OfficeDev / ews-java-api

A java client library to access Exchange web services. The API works against Office 365 Exchange Online as well as on premises Exchange.
MIT License
870 stars 560 forks source link

Date String not in valid UTC/local format #237

Open serious6 opened 9 years ago

serious6 commented 9 years ago

Hi I am facing an issue while getting the getPasswordExpirationDate(..). The following is triggering the error:

ExchangeService service = new ExchangeService(ExchangeVersion.Exchange2010_SP2);
service.setUrl(URI.create("..."));
ExchangeCredentials credentials = new WebCredentials("...", "...");
service.setCredentials(credentials);
System.out.println(service.getPasswordExpirationDate("...").toString());

Thats the stacktrace:

Exception in thread "main" microsoft.exchange.webservices.data.ServiceRequestException: The request failed. Date String 2015-04-20T11:10:13.851504Z not in valid UTC/local format
    at microsoft.exchange.webservices.data.SimpleServiceRequestBase.internalExecute(SimpleServiceRequestBase.java:70)
    at microsoft.exchange.webservices.data.GetPasswordExpirationDateRequest.execute(GetPasswordExpirationDateRequest.java:91)
    at microsoft.exchange.webservices.data.ExchangeService.getPasswordExpirationDate(ExchangeService.java:1634)
    at Connector.connect(Connector.java:43)
    at Connector.main(Connector.java:21)
    at sun.reflect.NativeMethodAccessorImpl.invoke0(Native Method)
    at sun.reflect.NativeMethodAccessorImpl.invoke(NativeMethodAccessorImpl.java:57)
    at sun.reflect.DelegatingMethodAccessorImpl.invoke(DelegatingMethodAccessorImpl.java:43)
    at java.lang.reflect.Method.invoke(Method.java:606)
    at com.intellij.rt.execution.application.AppMain.main(AppMain.java:134)
Caused by: java.lang.IllegalArgumentException: Date String 2015-04-20T11:10:13.851504Z not in valid UTC/local format
    at microsoft.exchange.webservices.data.util.DateTimeParser.parseInternal(DateTimeParser.java:98)
    at microsoft.exchange.webservices.data.util.DateTimeParser.convertDateTimeStringToDate(DateTimeParser.java:59)
    at microsoft.exchange.webservices.data.EwsServiceXmlReader.readElementValueAsDateTime(EwsServiceXmlReader.java:140)
    at microsoft.exchange.webservices.data.GetPasswordExpirationDateResponse.readElementsFromXml(GetPasswordExpirationDateResponse.java:44)
    at microsoft.exchange.webservices.data.ServiceResponse.loadFromXml(ServiceResponse.java:121)
    at microsoft.exchange.webservices.data.GetPasswordExpirationDateRequest.parseResponse(GetPasswordExpirationDateRequest.java:72)
    at microsoft.exchange.webservices.data.GetPasswordExpirationDateRequest.parseResponse(GetPasswordExpirationDateRequest.java:27)
    at microsoft.exchange.webservices.data.ServiceRequestBase.readResponse(ServiceRequestBase.java:458)
    at microsoft.exchange.webservices.data.ServiceRequestBase.readResponse(ServiceRequestBase.java:417)
    at microsoft.exchange.webservices.data.SimpleServiceRequestBase.internalExecute(SimpleServiceRequestBase.java:59)
    ... 9 more
serious6 commented 9 years ago

@evpaassen maybe DateTimeParser is missing another DateTimeFormat?

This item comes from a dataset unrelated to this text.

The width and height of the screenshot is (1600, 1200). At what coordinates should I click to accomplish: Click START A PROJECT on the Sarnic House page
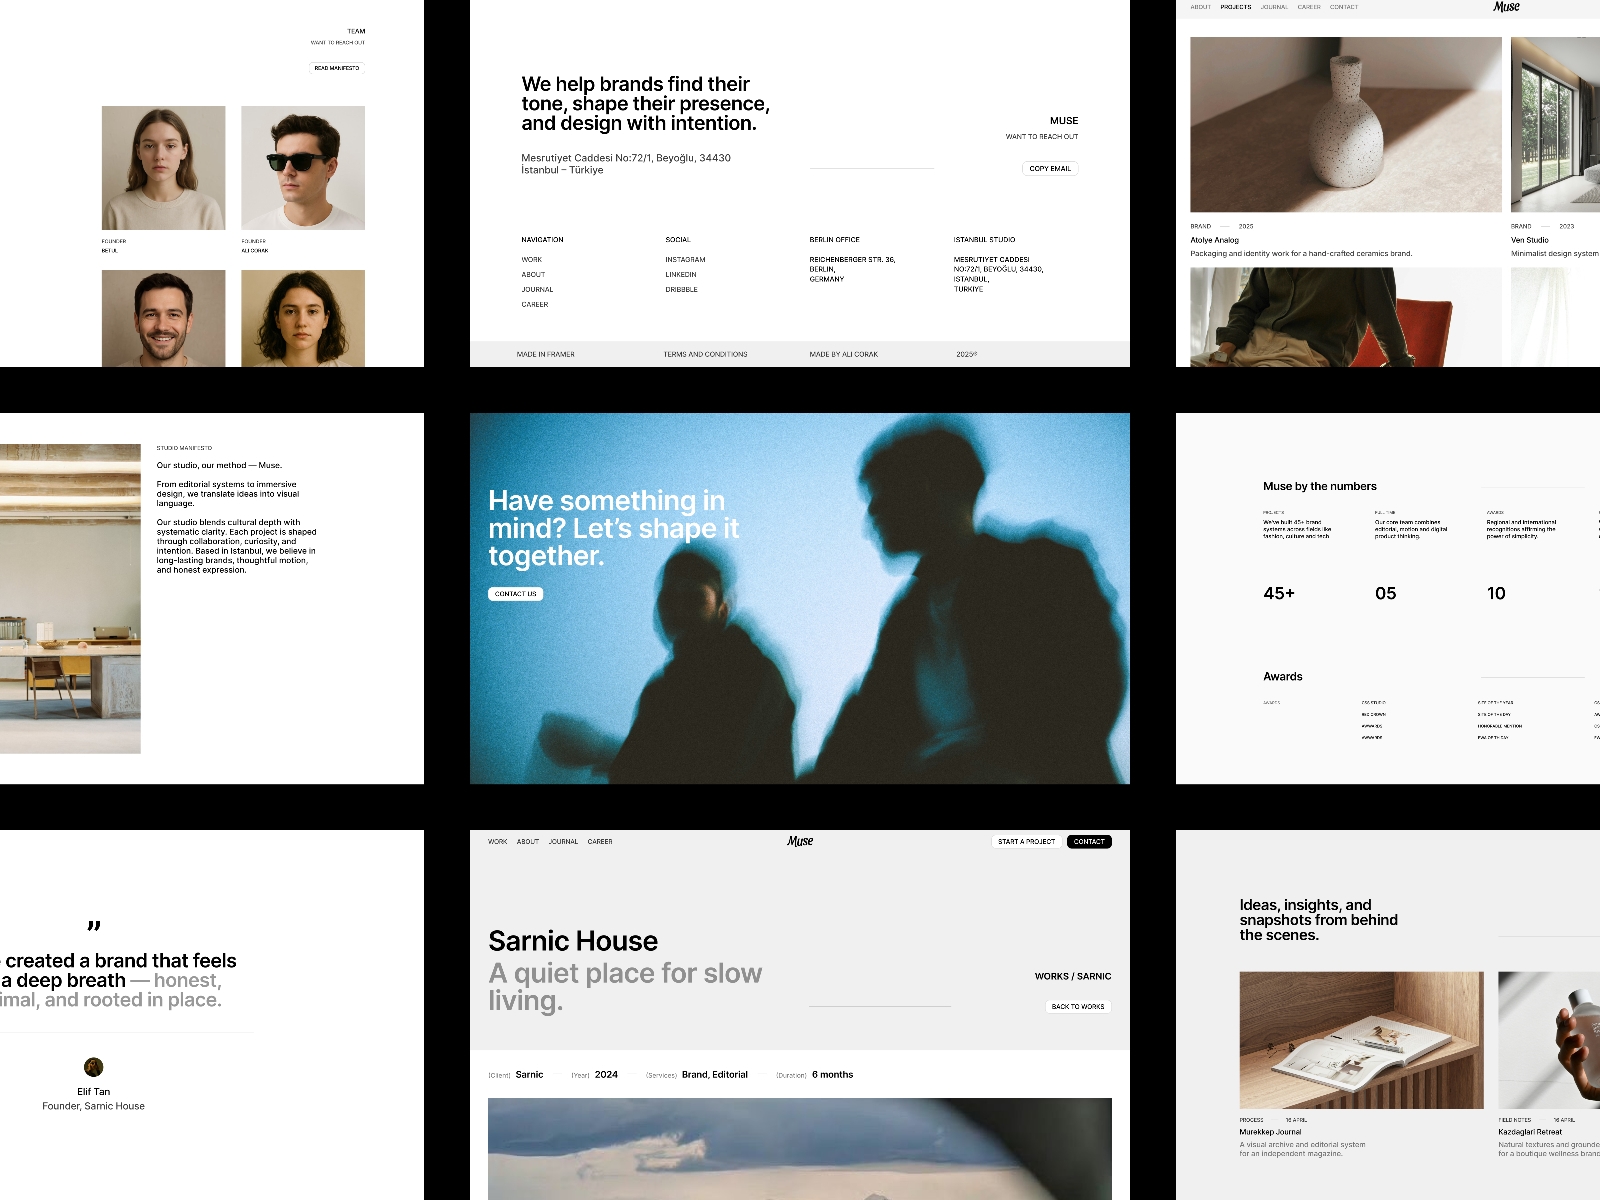(1027, 841)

evpaassen commented 9 years ago

The DateTimeParser doesn't support this format (6 decimals) yet, apparently. Should be easy to add the pattern, but I'm curious which formats EWS could return. Perhaps we should take a little more sophisticated approach which ignores all decimals, because trying a large number of patterns on every parse could be a performance killer.